In the struggle to keep Jahi McMath on life support – and even possibly reverse her brain-death ruling – two mothers became friends.
Shortly after the Oakland teen was declared brain dead last December after a tonsil surgery went wrong, Lisa Huse called Jahi’s mother, Nailah Winkfield.
Huse’s daughter, Jessica, suffered a traumatic brain injury when the then-18-year-old Valley Christian graduate was struck by a car on Blossom Hill Road in San Jose on her way to church.
Doctors told Huse her daughter wouldn’t survive.
Huse didn’t listen. And she held fundraisers to pay the initial $100,000 to Philip Defina, CEO of the International Brain Research Foundation in Flanders, NJ. [[278541751, C]]
Her daughter, now 23, still is seen by foundation specialists, which her mother pays $50,000 each year for their services. She held the fifth annual "Journey for Jessica" fundraiser last month.
She wanted Jahi’s mother, who declined to comment for this story, to know about Defina’s foundation.
Defina has come under fire for promising false hopes and charging a lot of money for his unconventional approaches. But his foundation did just secure a $6 million contract from the Department of Defense to help soldiers who suffered traumatic brain injury. He also accepts criticism that he is not a medical doctor - he is proud of his PhD in clinical psychology, and stresses he facilitates the work of experts in brain injuries and research.

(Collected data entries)

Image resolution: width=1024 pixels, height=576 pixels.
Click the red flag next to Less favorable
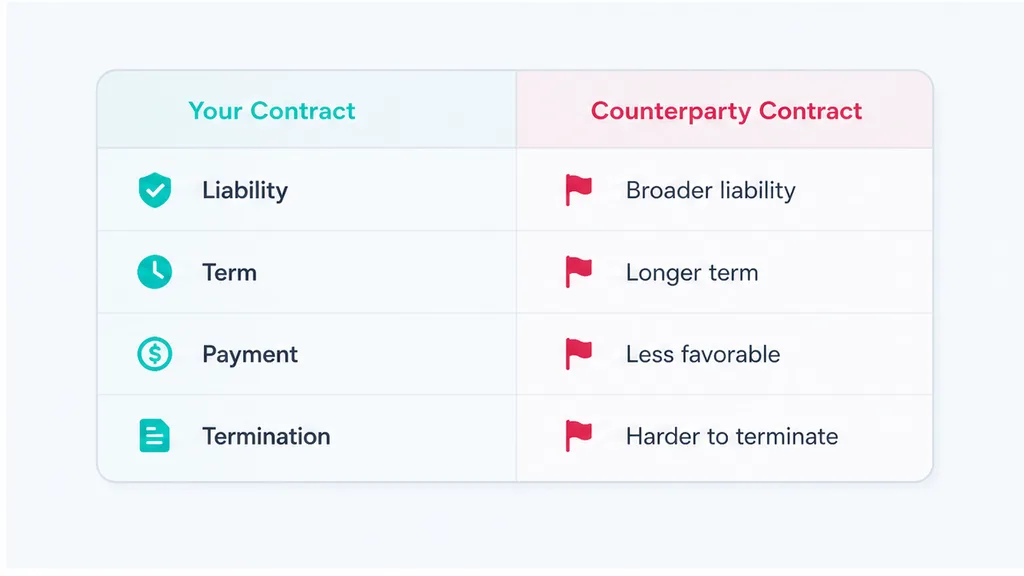(x=579, y=354)
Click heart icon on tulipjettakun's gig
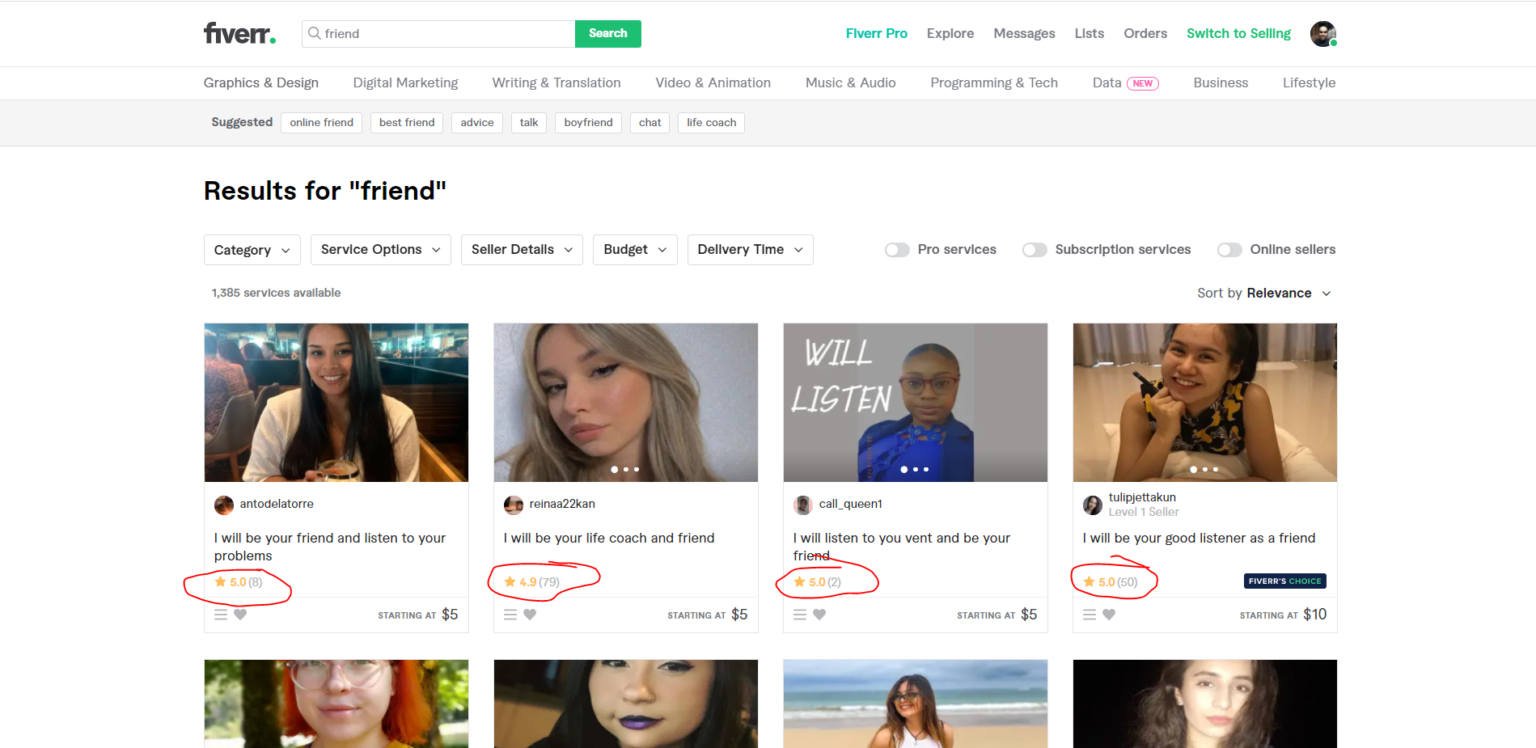Screen dimensions: 1536x748 [1109, 614]
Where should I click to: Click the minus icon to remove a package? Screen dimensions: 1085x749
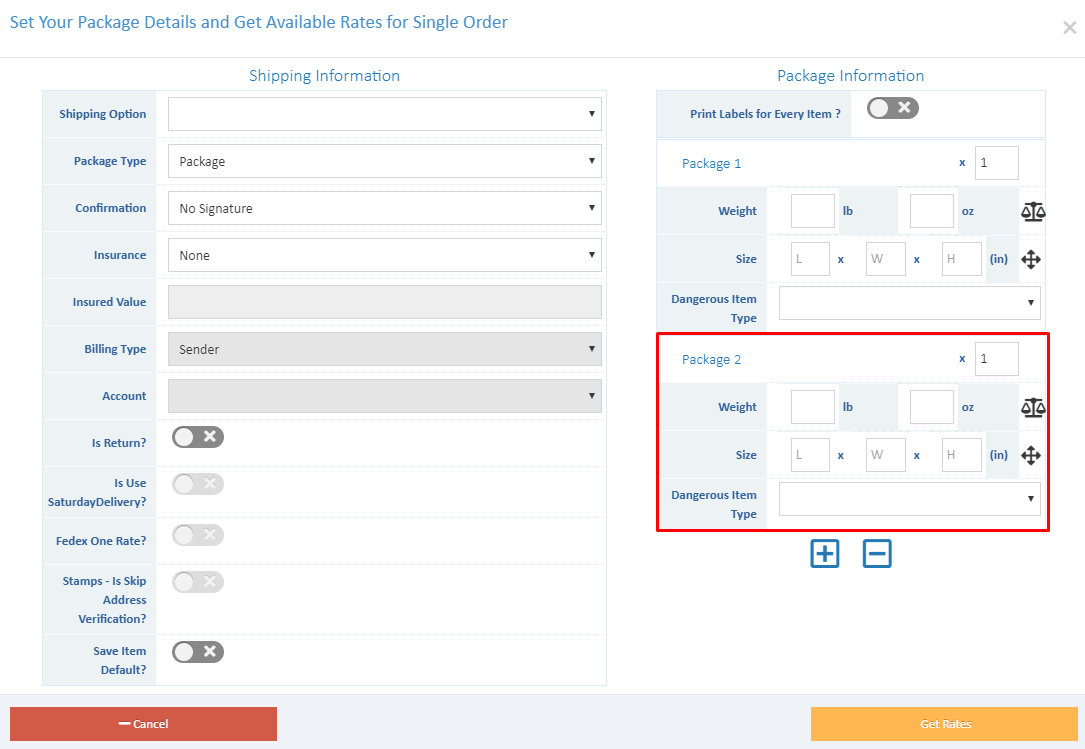pyautogui.click(x=877, y=553)
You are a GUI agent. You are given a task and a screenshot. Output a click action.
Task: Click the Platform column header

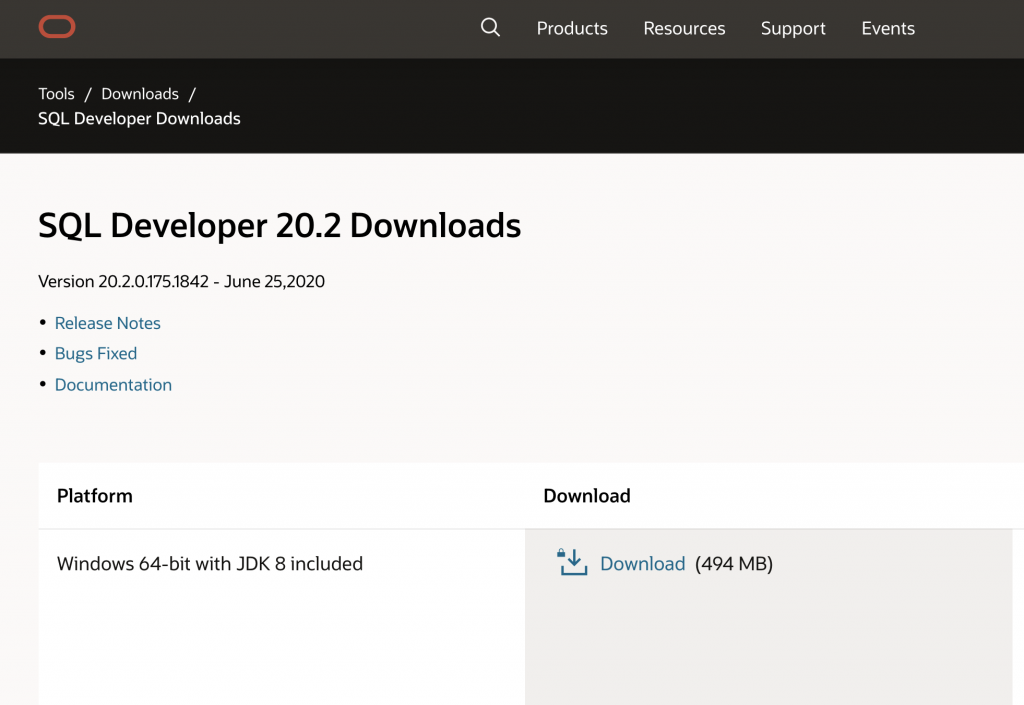point(95,496)
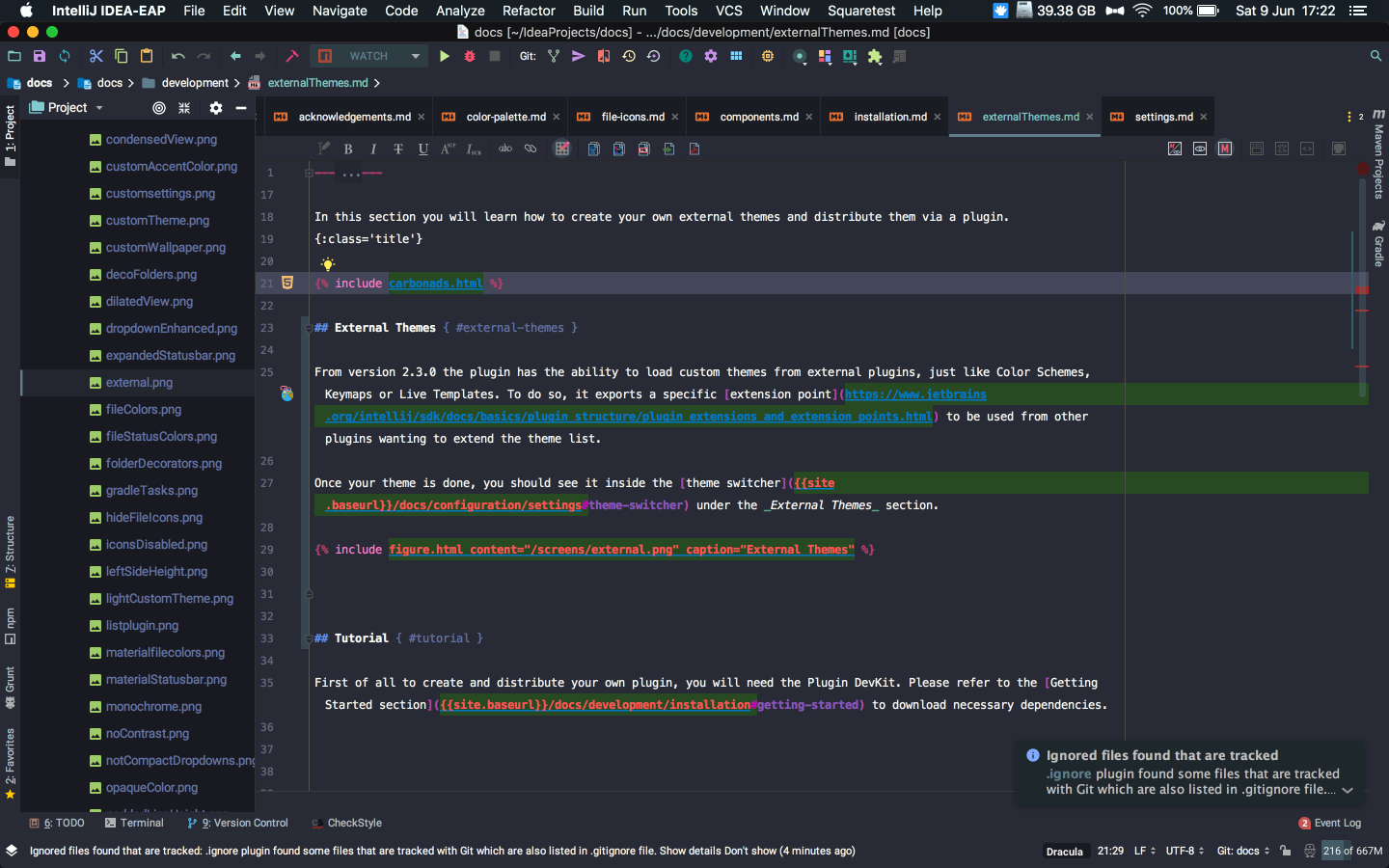
Task: Open IDE Settings via the gear icon
Action: pyautogui.click(x=711, y=56)
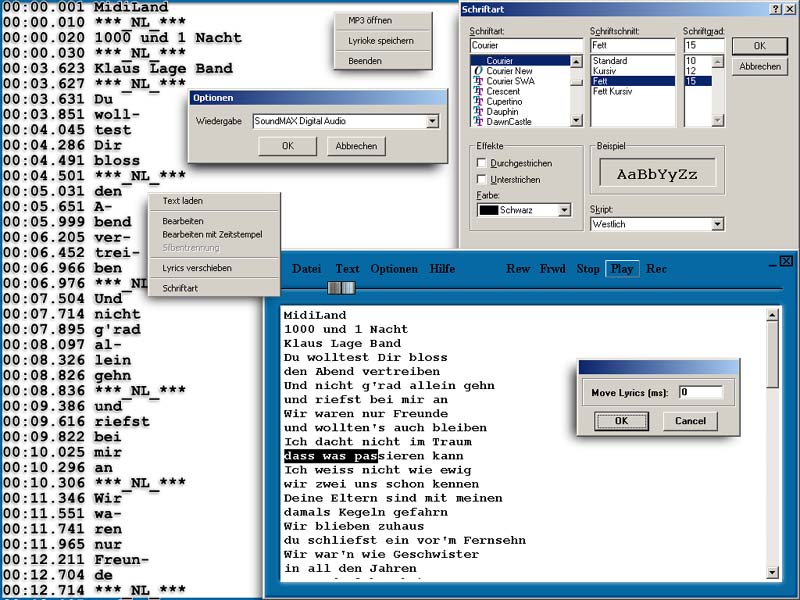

Required tasks:
A) Answer these questions from the Jahi McMath article:
(i) On which road was Jessica Huse struck by a car?
(ii) How much does Lisa Huse pay the foundation's specialists each year?
(iii) How large is the Department of Defense contract that Defina's foundation secured?
B) Resume the Jahi McMath article after its final sentence, writing a few more paragraphs in the same reporting style.

Replies:
A)
(i) Blossom Hill Road in San Jose
(ii) $50,000
(iii) $6 million

B)
Huse has been impressed with Defina in the last five years, adding that he never promised her any miracles. She hoped to pass this knowledge along to Jahi's family.
“I just wanted them to be able to get all the information they could,” Huse said. “I knew they were on borrowed time.”
Since then, Huse and Winkfield talk occasionally and text as well. The two met in person, attending a brain foundation fundraiser sometime in the last nine months.
Huse told Winkfield about her daughter’s neurotherapy, which includes infrared light stimuli, electrical and magnetic stimulation, biofeedback and brain-computer interface technology. Five years since the accident, Jessica Huse is confined to a wheelchair, and can answer yes or no by using buttons.
Defina is now the quiet coordinator of Jahi’s family’s latest attempt to convince a judge the teen is not dead, based on expert testimony his foundation has funded. Two witnesses Defina paid for are arguing that Jahi is alive because of a new EEG and MRI taken in September at Rutgers University.
“I get her,” Huse said. “She is very bright and like me, we just want to give our daughters every chance available. We are not in denial. We know what we are up against. But I sleep better knowing I didn't leave my daughter to lie there alone somewhere. I'm guessing that is how she feels as well.”